Нерич искоса поглядывал на Антонина. С каждым словом юноши Нерич настораживался все больше. Не нравилось энергичное лицо Антонина и не нравилась смелость его слов, его горячность, задор, самоуверенность.
«Этот на все пойдет», — отметил Нерич про себя. И спросил Антонина в упор:
— Вы коммунист?
Юноша отрицательно качнул головой.
— К сожалению, пока беспартийный. Вы почему спрашиваете?
Ответа не последовало. Машина остановилась около больницы. Нерич вылез из-за руля.
— Прошу минутку подождать меня, — сказал он.
Уже рассвело. Улицы города оживлялись. Появились женщины с базарными сумками и корзинками.
Вскоре Нерич вернулся в сопровождении двух санитарок. Лукаша положили на носилки. Антонин на прощанье пожал ему руку, Божена поцеловала отца в лоб.
— Поправляйся!
— А ты береги себя, — сказал Лукаш, и глаза его потеплели.
Глава шестая
Сдерживая накипевшую злобу, Обермейер читал ответ штандартенфюрера СС фон Термица на свои два последние письма.
«Уважаемый Эгер! — писал штандартенфюрер. — С планом ваших действий я не согласен. Вашу инициативу не одобряю. Вы идете по линии наименьшего сопротивления, а ситуация в вашей зоне требует активных действий. Вы занялись „дедушкой“. Кто вас просил об этом? Кто вам сказал, что он для нас опасен? Почему вы вдруг решили отложить в сторону все текущие дела? Не мешайте ему. Не путайтесь у него под ногами. Направьте все усилия на подрыв влияния коммунистов и разложение организуемого ими народного фронта. Я опасаюсь, что вы смотрите в стекла перевернутого бинокля и не видите, что творится у вас под носом. Вы должны понимать, что волна демонстраций и митингов, захлестнувшая страну, очень неприятна для нас, а вы остаетесь пассивным наблюдателем. Продумайте возможности и средства ликвидации актива компартии, используйте направленных к вам людей, попытайтесь схватить и доставить к нам одного-двух членов так называемого политического бюро ЦК. Нам известно, что сейчас они разъезжают по крупным центрам и выступают открыто. Организуйте инциденты, конфликты, провокации. Активизируйте связи в „кухне“ Махника, путайте карты русским в бюро доктора Крофты.

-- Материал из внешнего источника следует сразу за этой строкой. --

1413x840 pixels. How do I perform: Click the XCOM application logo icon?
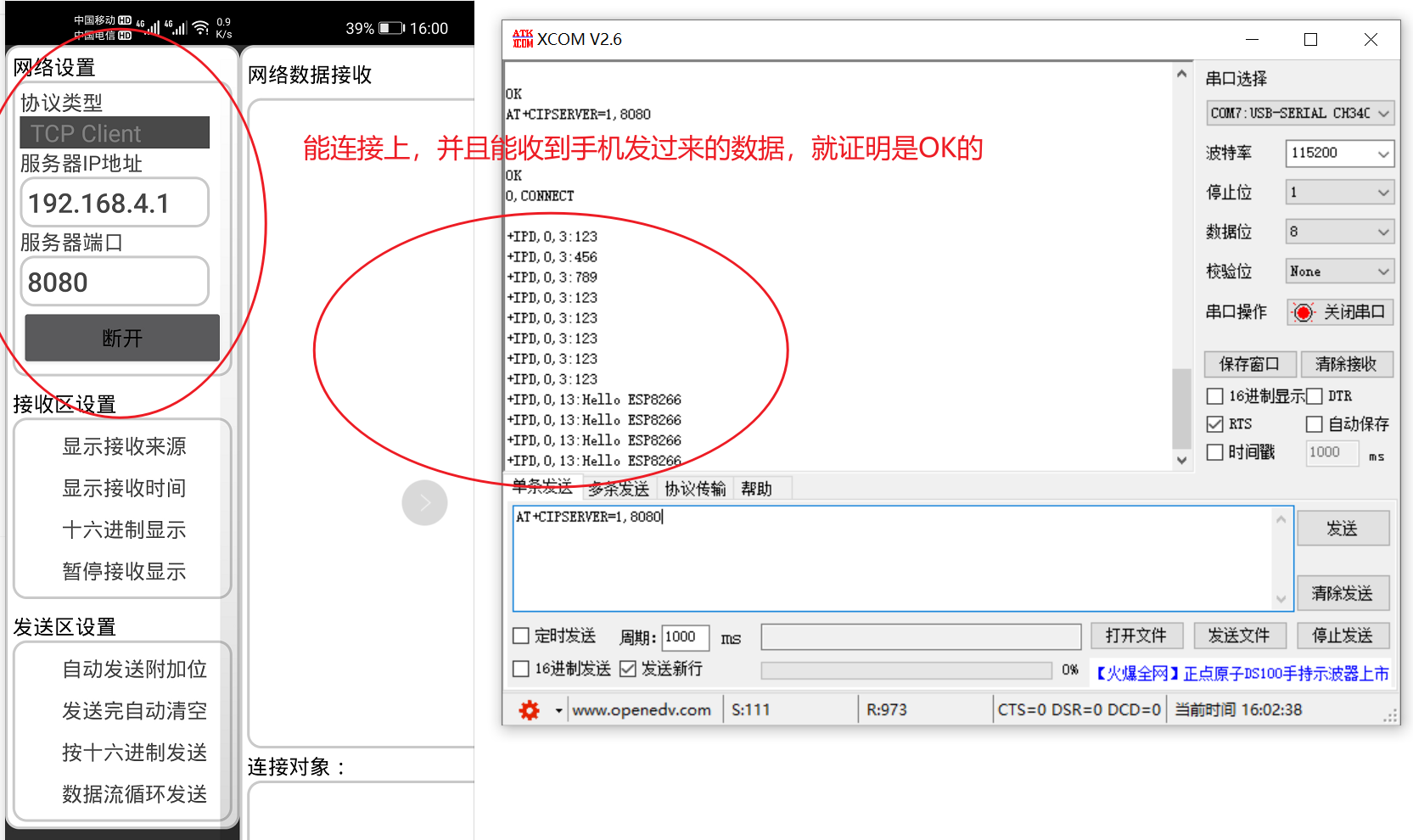click(x=522, y=39)
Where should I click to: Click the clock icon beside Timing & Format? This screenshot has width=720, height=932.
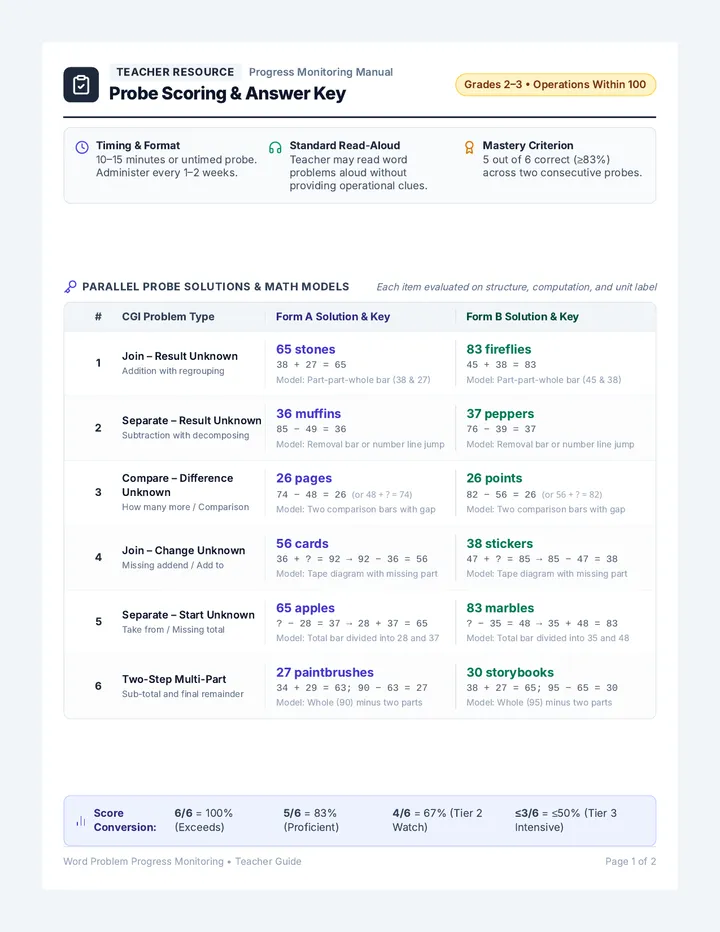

Вот план ваших действий. Фон Термиц.
P. S. Приобретение „Дравы“ отношу к вашим успехам. Смелее направляйте его действия в русло наших интересов. Но осторожнее с Эльвирой. Могут быть большие неприятности. Вы рискуете многим».
Обермейер чиркнул спичкой и на огне сжег письмо. И дернул же его черт написать штандартенфюреру об этом лорде Ренсимене! Чего доброго, он и в самом деле считает его, Обермейера, безнадежным глупцом… Но откуда же он мог знать, что Ренсимена следует оставить в покое? Догадаться самому? Это не так просто. Штандартенфюрер должен был предупредить его заранее.
Обермейер шумно вздохнул и, поднявшись из-за стола, крупными шагами стал ходить по комнате.
Звонок известил о том, что явился посетитель. Обермейер взглянул на часы. Половина третьего ночи. Кто мог пожаловать так поздно? Вошел Нерич.
— Не ждал тебя. Садись! Что-нибудь срочное? — спросил Обермейер.